(Aufgabe 1) Bearbeite die Auflistung von ihrer ersten Zeile bis einschließlich der Zeile mit „tap(368, 130)“, indem du darin „Image resolution“ durch „Screen size“ ersetzt und alles andere unverändert lässt.

(Lesetext)

···

„Spiel mit dem Feuer“bei Air Berlin
Zahlreiche Flüge fielen aus, weil sich rund 200 Piloten krankmeldeten
Berlin/Schwechat – Die insolvente Fluggesellschaft Air Berlin hat wegen einer ungewöhnlich hohen Zahl von Krankmeldungen ihrer Piloten am Dienstag bis Mittag etwa hundert Flüge annulliert, davon acht von oder nach Wien. Betroffen waren insgesamt 8000 Passagiere. Der Bild- Zeitung zufolge handelte es sich um eine koordinierte Aktion der Piloten, weil die Air-Berlin-Geschäftsleitung Verhandlungen über den Übergang des Personals auf den möglichen neuen Eigentümer abgebrochen hat.
Rund 200 der 1500 Piloten hatten sich krankgemeldet, viele nach Unternehmensangaben erst unmittelbar vor dem Flug. Der Generalbevollmächtigte Frank Kebekus warnte: „Wenn sich die Situation nicht kurzfristig ändert, werden wir den Betrieb und damit jegliche Sanierungsbemühungen einstellen müssen.“
„Der heutige Tag kostet uns mehrere Millionen Euro“, teilte Vorstandschef Thomas Winkelmann mit. Ein stabiler Betrieb sei zwingende Voraussetzung dafür, dass die Verhandlungen mit Kaufinteressenten gelingen. Bisher seien die Beschäftigten mit der schwierigen Situation professionell umgegangen. „Das, was wir jedoch heute bei einem Teil der Belegschaft sehen, ist ein Spiel mit dem Feuer.“
Nach Informationen der Zeitung B.Z. verliert Air Berlin durch die Ausfälle vom Dienstag vier bis fünf Millionen Euro. Hinzu kämen drei bis vier Millionen Euro Verlust, die die Fluggesellschaft ohnehin pro Tag schreibe.
Air Berlin bedauerte die „Unannehmlichkeiten“für die Passagiere und bat alle Betroffenen, vor der Abfahrt zum Flughafen den Status ihres Fluges zu prüfen. Gestrichen wurden vor allem Inlandsflüge. Betroffen war auch die LufthansaTochter Eurowings, die bei Air Berlin Flugzeuge inklusive Piloten und Crew gemietet hat. Der „weit überwiegende Teil“der Flüge finde aber statt. Passagiere sollten sich trotzdem über ihren Flug informieren, riet Eurowings. Bei der Air-Berlin-Tochter Niki finden alle Flüge planmäßig statt.

···

(Vorliegende Einträge)
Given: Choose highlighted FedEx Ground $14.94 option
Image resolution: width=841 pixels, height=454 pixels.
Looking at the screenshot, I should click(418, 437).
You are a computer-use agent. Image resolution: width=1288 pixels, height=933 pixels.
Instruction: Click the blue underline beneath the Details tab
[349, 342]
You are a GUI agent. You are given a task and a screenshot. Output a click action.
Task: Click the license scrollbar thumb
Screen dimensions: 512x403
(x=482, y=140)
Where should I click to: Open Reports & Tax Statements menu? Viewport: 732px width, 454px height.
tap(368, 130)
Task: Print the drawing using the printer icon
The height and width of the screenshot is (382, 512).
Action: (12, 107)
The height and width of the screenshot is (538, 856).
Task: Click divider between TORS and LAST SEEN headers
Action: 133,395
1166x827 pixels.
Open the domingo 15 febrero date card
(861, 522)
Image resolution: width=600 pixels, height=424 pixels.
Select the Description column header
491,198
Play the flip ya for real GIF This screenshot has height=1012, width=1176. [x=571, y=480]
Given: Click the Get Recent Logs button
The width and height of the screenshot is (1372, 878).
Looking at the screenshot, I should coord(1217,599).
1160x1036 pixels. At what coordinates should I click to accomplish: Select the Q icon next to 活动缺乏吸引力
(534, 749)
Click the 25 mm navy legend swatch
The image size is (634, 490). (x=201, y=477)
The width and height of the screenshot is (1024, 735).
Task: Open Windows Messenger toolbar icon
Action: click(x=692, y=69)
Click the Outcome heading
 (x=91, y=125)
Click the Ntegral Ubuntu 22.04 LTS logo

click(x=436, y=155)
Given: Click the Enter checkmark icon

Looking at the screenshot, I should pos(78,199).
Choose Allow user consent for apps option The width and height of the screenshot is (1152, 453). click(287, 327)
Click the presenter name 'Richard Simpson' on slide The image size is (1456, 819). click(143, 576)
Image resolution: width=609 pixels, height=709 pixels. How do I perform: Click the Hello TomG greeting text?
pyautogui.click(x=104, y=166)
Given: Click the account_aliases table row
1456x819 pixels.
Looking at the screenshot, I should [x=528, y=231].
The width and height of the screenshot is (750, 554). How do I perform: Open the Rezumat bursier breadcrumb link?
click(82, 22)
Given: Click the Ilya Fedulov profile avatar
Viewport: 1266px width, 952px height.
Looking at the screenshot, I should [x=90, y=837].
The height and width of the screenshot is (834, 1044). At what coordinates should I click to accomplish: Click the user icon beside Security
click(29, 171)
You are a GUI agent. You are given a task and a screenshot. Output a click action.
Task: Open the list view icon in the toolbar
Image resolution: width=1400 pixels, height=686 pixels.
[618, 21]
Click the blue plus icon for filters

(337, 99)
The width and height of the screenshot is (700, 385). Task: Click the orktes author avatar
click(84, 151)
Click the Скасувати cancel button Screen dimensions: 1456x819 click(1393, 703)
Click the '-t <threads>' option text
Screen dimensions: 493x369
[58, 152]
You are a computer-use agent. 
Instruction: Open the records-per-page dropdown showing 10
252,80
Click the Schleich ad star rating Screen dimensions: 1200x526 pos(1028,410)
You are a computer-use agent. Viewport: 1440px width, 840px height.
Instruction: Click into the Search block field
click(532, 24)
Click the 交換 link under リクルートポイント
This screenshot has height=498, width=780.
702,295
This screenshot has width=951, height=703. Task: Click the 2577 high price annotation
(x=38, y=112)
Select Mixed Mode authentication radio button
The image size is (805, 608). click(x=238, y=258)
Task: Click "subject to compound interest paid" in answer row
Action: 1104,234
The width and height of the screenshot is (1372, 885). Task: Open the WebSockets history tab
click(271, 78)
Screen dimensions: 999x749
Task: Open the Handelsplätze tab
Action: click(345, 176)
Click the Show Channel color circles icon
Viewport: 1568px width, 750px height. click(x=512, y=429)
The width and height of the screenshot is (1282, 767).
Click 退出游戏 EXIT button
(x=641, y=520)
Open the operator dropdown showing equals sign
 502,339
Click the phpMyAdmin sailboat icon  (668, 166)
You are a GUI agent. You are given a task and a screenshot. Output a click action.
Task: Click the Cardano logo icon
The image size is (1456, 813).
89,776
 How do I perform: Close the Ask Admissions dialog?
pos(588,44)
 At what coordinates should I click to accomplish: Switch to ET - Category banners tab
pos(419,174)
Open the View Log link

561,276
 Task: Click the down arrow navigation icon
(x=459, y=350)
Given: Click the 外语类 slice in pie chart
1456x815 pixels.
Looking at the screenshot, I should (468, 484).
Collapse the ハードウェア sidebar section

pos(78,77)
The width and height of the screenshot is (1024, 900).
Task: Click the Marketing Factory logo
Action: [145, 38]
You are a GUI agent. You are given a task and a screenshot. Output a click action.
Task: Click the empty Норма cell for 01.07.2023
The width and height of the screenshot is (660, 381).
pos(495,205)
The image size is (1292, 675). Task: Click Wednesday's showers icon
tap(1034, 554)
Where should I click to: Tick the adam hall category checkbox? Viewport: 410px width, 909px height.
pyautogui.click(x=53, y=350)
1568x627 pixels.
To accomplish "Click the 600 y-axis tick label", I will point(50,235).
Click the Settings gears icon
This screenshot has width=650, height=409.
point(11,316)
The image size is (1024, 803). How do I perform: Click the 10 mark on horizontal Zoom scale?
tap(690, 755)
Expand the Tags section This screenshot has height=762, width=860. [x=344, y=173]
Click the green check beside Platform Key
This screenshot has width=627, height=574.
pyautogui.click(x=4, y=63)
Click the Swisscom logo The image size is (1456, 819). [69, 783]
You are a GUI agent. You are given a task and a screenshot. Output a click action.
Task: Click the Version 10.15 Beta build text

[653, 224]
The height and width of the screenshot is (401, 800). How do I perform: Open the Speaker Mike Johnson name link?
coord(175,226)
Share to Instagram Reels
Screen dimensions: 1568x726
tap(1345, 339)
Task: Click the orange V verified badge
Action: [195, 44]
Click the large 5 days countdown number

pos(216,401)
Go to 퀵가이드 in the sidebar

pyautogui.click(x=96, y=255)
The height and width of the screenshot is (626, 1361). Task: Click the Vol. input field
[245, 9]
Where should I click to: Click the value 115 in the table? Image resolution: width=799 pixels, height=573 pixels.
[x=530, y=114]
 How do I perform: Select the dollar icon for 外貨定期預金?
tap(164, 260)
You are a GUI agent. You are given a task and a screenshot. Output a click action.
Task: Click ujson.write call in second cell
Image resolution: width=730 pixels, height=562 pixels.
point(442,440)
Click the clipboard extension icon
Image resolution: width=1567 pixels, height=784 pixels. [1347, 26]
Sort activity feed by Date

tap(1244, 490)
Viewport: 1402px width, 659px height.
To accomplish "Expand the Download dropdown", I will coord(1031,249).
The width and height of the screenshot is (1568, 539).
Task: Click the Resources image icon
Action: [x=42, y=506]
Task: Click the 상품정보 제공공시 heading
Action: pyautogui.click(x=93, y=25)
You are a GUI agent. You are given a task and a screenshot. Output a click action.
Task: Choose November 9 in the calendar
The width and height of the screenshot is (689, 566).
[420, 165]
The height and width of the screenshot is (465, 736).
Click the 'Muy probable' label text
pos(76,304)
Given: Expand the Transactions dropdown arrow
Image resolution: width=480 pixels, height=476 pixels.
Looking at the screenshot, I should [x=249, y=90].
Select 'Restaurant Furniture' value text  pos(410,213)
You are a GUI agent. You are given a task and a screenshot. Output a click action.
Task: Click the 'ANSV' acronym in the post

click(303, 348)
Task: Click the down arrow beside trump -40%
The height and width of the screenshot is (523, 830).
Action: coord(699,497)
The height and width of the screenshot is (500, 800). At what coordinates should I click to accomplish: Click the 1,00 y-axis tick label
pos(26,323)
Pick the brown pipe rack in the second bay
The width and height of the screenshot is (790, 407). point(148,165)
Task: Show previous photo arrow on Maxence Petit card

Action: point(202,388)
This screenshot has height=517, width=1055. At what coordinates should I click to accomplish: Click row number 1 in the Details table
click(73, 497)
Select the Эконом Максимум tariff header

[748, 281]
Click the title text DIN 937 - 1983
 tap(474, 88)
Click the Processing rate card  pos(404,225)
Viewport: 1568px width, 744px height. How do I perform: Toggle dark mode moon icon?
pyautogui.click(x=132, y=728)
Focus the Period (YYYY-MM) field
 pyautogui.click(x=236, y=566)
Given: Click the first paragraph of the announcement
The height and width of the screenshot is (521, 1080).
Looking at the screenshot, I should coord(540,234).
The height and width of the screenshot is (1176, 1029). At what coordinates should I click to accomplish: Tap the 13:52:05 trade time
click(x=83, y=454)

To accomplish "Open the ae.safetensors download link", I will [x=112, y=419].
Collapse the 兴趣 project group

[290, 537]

···

(Aufgabe 2) Wie viele der 1500 Piloten hatten sich laut dem Lesetext krankgemeldet?

(Schriftliche Antwort 1)
Given: Choose highlighted FedEx Ground $14.94 option
Screen size: width=841 pixels, height=454 pixels.
Looking at the screenshot, I should click(418, 437).
You are a computer-use agent. Screen size: width=1288 pixels, height=933 pixels.
Instruction: Click the blue underline beneath the Details tab
[349, 342]
You are a GUI agent. You are given a task and a screenshot. Output a click action.
Task: Click the license scrollbar thumb
Screen dimensions: 512x403
(x=482, y=140)
Where should I click to: Open Reports & Tax Statements menu? Viewport: 732px width, 454px height.
tap(368, 130)

(Schriftliche Antwort 2) Rund 200 Piloten.